2Department of Electrical and Electronics Engineering, Technology Faculty, Firat University, Elazig, Turkey.
Health Inf Sci Syst. 2019 Aug 20;7(1):17. doi: 10.1007/s13755-019-0079-z. eCollection 2019 Dec.
Cardiotocography (CTG) consists of two biophysical signals that are fetal heart rate (FHR) and uterine contraction (UC). In this research area, the computerized systems are usually utilized to provide more objective and repeatable results.
Feature selection algorithms are of great importance regarding the computerized systems to not only reduce the dimension of feature set but also to reveal the most relevant features without losing too much information. In this paper, three filters and two wrappers feature selection methods and machine learning models, which are artificial neural network (ANN), -nearest neighbor (NN), decision tree (DT), and support vector machine (SVM), are evaluated on a high dimensional feature set obtained from an open-access CTU-UHB intrapartum CTG database. The signals are divided into two classes as normal and hypoxic considering umbilical artery pH value (pH < 7.20) measured after delivery. A comprehensive diagnostic feature set forming the features obtained from morphological, linear, nonlinear, time-frequency and image-based time-frequency domains is generated first. Then, combinations of the feature selection algorithms and machine learning models are evaluated to achieve the most effective features as well as high classification performance.

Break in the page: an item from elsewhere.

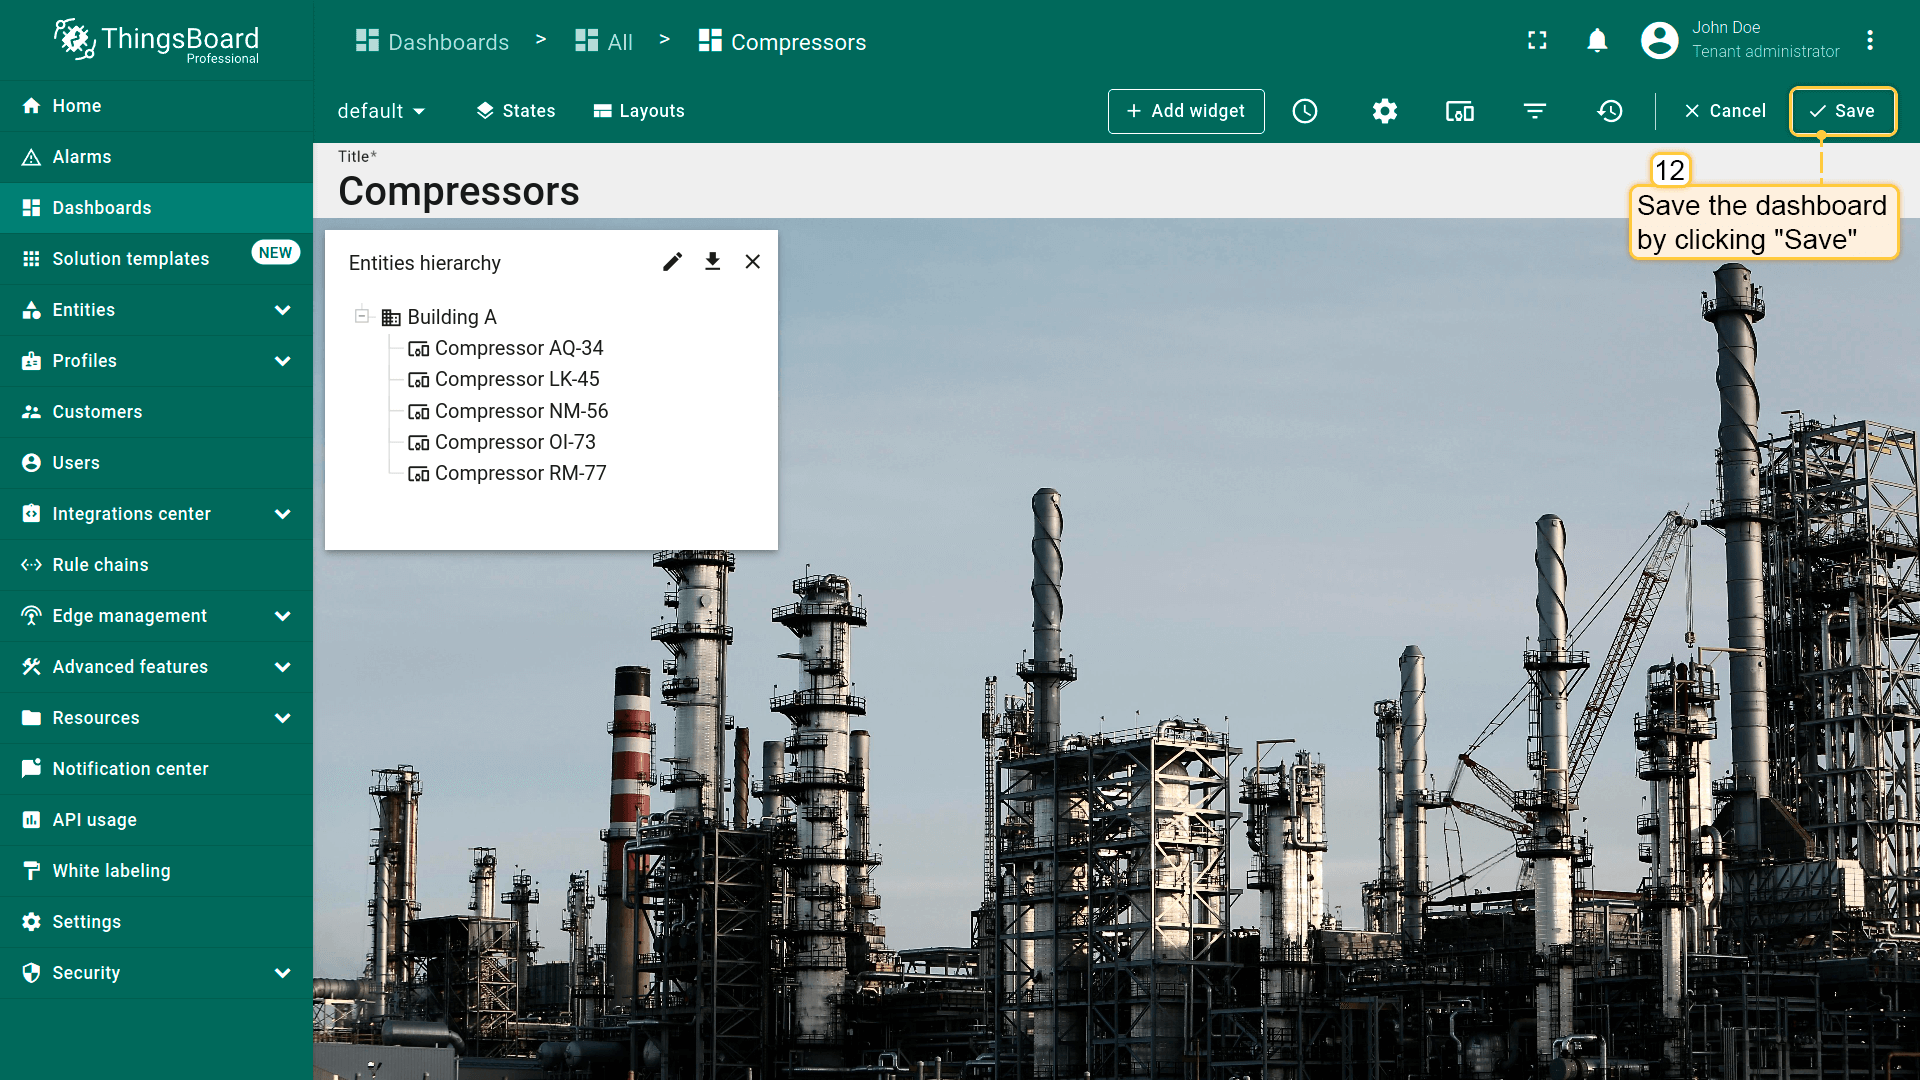The image size is (1920, 1080).
Task: Open the notifications bell
Action: click(x=1597, y=40)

The experimental results show that it is possible to achieve better classification performance using lower dimensional feature set that comprises of more related features, instead of the high-dimensional feature set. The most informative feature subset was generated by considering the frequency of selection of the features by feature selection algorithms. As a result, the most efficient results were produced by selected only 12 relevant features instead of a full feature set consisting of 30 diagnostic indices and SVM model. Sensitivity and specificity were achieved as 77.40% and 93.86%, respectively.
Consequently, the evaluation of multiple feature selection algorithms resulted in achieving the best results.
胎心监护(CTG)由两个生物物理信号组成,即胎儿心率(FHR)和子宫收缩(UC)。在该研究领域,通常利用计算机系统来提供更客观和可重复的结果。
特征选择算法对于计算机系统非常重要,它不仅可以降低特征集的维度,还能在不丢失太多信息的情况下揭示最相关的特征。本文在从开放获取的CTU-UHB产时CTG数据库获得的高维特征集上,评估了三种过滤和两种包装器特征选择方法以及机器学习模型,即人工神经网络(ANN)、 -最近邻(NN)、决策树(DT)和支持向量机(SVM)。根据分娩后测量的脐动脉pH值(pH < 7.20),将信号分为正常和缺氧两类。首先生成一个综合诊断特征集,该特征集由从形态学、线性、非线性、时频和基于图像的时频域获得的特征组成。然后,评估特征选择算法和机器学习模型的组合,以获得最有效的特征以及高分类性能。
实验结果表明,使用由更多相关特征组成的低维特征集,而不是高维特征集,可以实现更好的分类性能。通过考虑特征选择算法对特征的选择频率,生成了最具信息性的特征子集。结果,仅选择12个相关特征而不是由30个诊断指标组成的完整特征集和SVM模型产生了最有效的结果。敏感性和特异性分别达到77.40%和93.86%。
因此,对多种特征选择算法的评估产生了最佳结果。